History is on Markos’ side. The California Proposition 187 is the closet analogue. In 1994 California had around 1.3 million illegal immigrants and spent about $3 billion per year on services for their benefit. Prop 187 was designed as a solution to the problem by barring illegal immigrants from receiving state services. Republican Gov. Pete Wilson made the bill one of his primary campaign issues and ultimately used its popularity to overcome a 20 percent deficit at the polls. But it was a success only in the short term. As NBC’s First Read explains:

Democrats won California just ONCE in presidential contests from 1952 to 1988. But after Wilson’s Prop. 187, Republicans haven’t come CLOSE to winning the nation’s biggest state. It's not even remotely close to being a swing state.
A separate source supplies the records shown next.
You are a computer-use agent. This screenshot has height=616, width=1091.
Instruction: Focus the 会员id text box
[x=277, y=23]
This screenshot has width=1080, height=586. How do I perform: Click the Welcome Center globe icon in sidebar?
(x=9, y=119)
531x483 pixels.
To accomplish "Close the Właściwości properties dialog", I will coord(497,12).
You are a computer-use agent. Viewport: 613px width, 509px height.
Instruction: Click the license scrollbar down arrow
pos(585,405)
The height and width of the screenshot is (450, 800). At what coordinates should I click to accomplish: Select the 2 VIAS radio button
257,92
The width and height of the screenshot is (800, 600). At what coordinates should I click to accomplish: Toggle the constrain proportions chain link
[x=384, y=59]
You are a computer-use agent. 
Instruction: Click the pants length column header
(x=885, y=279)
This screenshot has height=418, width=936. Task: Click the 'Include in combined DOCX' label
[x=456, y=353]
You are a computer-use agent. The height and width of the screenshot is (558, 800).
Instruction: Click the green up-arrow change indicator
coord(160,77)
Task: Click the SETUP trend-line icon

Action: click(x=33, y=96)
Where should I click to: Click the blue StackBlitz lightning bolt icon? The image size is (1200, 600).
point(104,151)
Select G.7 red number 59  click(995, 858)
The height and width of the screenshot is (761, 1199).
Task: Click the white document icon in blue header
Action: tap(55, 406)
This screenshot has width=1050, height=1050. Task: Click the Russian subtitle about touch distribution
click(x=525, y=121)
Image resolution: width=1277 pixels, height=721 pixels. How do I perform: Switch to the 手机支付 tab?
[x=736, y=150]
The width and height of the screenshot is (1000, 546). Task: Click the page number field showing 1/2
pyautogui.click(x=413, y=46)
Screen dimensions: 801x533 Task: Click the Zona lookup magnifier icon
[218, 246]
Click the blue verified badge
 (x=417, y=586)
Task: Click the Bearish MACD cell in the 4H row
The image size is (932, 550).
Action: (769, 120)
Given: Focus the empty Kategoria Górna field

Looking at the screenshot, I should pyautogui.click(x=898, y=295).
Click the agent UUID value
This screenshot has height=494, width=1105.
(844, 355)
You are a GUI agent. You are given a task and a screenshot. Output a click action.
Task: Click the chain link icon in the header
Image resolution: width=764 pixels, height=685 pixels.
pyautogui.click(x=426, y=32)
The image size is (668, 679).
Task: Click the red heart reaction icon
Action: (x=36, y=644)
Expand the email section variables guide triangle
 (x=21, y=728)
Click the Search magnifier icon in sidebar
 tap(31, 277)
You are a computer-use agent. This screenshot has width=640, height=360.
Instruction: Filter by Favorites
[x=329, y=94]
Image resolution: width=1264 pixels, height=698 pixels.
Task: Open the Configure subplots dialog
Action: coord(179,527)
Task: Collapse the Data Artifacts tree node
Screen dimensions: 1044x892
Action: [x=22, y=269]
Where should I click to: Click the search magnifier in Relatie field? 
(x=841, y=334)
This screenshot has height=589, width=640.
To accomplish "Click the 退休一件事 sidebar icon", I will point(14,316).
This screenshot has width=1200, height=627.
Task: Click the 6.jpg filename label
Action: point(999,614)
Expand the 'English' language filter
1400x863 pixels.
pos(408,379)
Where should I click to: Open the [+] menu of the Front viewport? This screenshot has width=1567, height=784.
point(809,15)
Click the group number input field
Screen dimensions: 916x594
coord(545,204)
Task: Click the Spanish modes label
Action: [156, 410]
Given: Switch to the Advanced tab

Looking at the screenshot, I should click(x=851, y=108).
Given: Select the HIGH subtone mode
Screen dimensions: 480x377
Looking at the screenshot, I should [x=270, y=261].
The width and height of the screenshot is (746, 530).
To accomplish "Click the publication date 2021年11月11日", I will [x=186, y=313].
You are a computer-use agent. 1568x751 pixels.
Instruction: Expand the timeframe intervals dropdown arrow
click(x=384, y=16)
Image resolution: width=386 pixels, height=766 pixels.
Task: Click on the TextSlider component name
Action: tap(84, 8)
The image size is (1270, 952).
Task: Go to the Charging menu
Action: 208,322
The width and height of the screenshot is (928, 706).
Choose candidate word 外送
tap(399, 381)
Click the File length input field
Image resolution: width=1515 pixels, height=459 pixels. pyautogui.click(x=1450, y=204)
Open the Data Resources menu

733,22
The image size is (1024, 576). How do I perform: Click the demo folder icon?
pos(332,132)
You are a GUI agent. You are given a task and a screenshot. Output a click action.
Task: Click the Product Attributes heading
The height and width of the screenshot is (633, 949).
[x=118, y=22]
California, a state with 21 more electoral votes than the second most populous state, is now largely lost to Republicans. With Sen. Harry Reid hoping to take up a national immigration reform bill prior to the August recess, Republicans must not make the same shortsighted mistake again. I can almost hear my conservative readers yelling at me through the computer screen: “This is about principle, not votes!” I understand. I’m not saying we line up behind whatever bill the Democrats put forward. I’m arguing that we need to outflank them. Minority voters, led by Hispanics, will represent the majority of voters by 2050. There is simply no way a political party will remain viable without tapping into the Hispanic vote.

[See who supports Reid.]

Alienating them is not the answer. Developing a forward thinking approach that espouses conservative principles is. The first step is changing the tone of the debate. Currently immigrants are framed as uneducated leeches, coming to this country to take work rather than create it. People only see the negatives because it is the only argument they have been presented with. When we hear “immigrant” we envision either illegal immigrants or unskilled, uneducated legal immigrants. Unfortunately, our nation’s broken and outdated immigration policy only contributes to the problem by admitting large numbers of these types. It needn’t be this way.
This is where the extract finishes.